Here I am today with a Chinook (king) that I caught off the California coast, a couple hours south of San Francisco.   Wife and I got limits (2 each).


----------



## smokerjim (Apr 24, 2021)

nice, bet that will be tasty!


----------



## JLeonard (Apr 24, 2021)

Good looking fish. He make ya work much to get him on the boat?
Jim


----------



## SKade (Apr 24, 2021)

That looks great. My dad use to go salmon fishing once a year before we moved out of New England. Wouldn’t get any king over on the east coast but I remember him holding up fish that were bigger than me. To this day I still can’t breakdown a fish because he made it look so easy. He’d say you just do this than this than this and show me. I would think that’s not so hard. Little did I know.


----------



## pushok2018 (Apr 24, 2021)

That's a nice ketch! Congrats! I am sure it will be great smoked.... I wish I had the same to smoke but am going to my local Safeway supermarket tomorrow morning to get farm raised $5.99 per pound salmon to hot smoke it on Tuesday....


----------



## daspyknows (Apr 24, 2021)

Nice fish.  Gonna make some tasty smoked salmon.


----------



## Winterrider (Apr 24, 2021)

Looks like a beauty .  Congrats to you and the Mrs.


----------



## cmayna (Apr 24, 2021)

Thanks all.  Sorry for the late reply for I was still on the boat when I started the post.  Finally, I'm back on land.   I brought in 4 of these monsters but could only keep 2 for the limit.   Gave one to the wife to make her limit.   Gave the 4th one to another fishing buddy.   So wife and I are happy with our limits.  Going to leave the fish on ice for the night and tomorrow we will process and vacuum seal them.

I must say, feeding all the people and crew some of my smoked Salmon and smoked Ling Cod really put a smile on their faces.   That made me very happy.


----------



## sandyut (Apr 25, 2021)

Now thats FRESH!  Nice catch - looks like some tasty eats for sure.


----------



## cmayna (Apr 25, 2021)

sandyut said:


> Now thats FRESH!  Nice catch - looks like some tasty eats for sure.

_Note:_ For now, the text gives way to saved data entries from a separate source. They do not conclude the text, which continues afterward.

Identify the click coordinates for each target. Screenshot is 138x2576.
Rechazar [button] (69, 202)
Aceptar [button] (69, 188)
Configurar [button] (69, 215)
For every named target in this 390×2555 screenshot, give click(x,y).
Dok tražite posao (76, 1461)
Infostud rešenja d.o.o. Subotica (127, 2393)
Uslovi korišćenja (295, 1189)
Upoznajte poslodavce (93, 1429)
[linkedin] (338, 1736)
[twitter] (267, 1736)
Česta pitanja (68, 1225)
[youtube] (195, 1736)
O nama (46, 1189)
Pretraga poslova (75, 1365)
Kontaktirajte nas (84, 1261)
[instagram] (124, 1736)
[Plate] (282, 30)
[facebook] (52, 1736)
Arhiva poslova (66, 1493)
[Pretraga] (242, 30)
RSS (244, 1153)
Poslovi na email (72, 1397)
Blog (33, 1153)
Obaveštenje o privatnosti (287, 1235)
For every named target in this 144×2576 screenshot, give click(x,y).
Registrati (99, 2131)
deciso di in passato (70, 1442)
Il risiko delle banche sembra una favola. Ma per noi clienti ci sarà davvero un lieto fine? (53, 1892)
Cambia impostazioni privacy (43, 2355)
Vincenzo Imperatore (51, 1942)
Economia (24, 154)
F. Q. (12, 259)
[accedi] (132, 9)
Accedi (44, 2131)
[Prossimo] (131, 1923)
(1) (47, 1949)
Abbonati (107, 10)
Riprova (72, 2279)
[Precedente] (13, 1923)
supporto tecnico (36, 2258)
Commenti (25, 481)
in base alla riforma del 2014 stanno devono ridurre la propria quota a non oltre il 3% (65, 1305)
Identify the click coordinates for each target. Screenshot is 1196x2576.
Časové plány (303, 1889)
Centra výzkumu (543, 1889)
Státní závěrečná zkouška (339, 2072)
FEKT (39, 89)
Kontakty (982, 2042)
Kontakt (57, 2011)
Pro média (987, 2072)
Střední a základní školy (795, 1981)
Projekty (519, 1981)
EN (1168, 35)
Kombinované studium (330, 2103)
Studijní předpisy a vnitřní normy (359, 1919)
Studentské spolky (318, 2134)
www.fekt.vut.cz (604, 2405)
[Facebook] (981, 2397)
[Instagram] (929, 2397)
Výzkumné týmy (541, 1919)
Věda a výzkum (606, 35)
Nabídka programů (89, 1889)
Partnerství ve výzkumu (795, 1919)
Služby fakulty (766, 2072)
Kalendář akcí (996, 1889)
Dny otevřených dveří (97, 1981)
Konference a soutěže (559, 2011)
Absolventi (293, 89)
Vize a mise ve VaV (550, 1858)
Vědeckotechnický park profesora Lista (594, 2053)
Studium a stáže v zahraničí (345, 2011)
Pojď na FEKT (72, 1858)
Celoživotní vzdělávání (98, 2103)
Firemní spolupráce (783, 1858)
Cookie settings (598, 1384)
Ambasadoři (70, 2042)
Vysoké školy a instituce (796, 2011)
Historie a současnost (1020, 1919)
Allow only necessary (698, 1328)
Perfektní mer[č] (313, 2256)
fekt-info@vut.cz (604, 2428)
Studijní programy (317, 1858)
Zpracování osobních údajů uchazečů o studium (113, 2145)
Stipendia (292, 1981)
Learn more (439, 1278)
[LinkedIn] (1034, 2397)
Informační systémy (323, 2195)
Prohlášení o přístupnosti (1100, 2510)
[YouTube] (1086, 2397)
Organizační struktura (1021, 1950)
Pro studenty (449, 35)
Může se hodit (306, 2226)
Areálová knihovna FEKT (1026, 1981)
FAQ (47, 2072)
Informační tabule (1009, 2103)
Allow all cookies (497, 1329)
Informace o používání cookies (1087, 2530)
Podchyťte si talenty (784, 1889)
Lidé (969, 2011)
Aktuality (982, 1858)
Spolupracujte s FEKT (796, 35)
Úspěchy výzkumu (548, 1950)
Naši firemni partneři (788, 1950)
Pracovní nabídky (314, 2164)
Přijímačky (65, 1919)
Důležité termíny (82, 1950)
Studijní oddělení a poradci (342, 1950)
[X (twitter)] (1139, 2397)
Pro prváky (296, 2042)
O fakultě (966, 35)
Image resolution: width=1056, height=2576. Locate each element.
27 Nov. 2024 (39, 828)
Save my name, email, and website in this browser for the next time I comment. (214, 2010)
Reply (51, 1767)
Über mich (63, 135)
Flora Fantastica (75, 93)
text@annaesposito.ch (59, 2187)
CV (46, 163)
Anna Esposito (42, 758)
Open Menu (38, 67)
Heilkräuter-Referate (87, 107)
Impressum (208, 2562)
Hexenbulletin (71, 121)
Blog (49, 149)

Thanks.   One of the fun parts of yesterday was twice I was in the galley preparing food to share when the rod went off.   Once I ran out when people were yelling my name.  Another time, I yelled to my wife to go and grab the rod for me:  " Honey, I'm busy making foods!  You bring the monsta in for me....please!!"

Craig


----------



## mneeley490 (Apr 25, 2021)

Very nice! Kings have been scarce up here in Puget Sound for the last few years. We have some pods of resident orcas, and that's all they will eat.


----------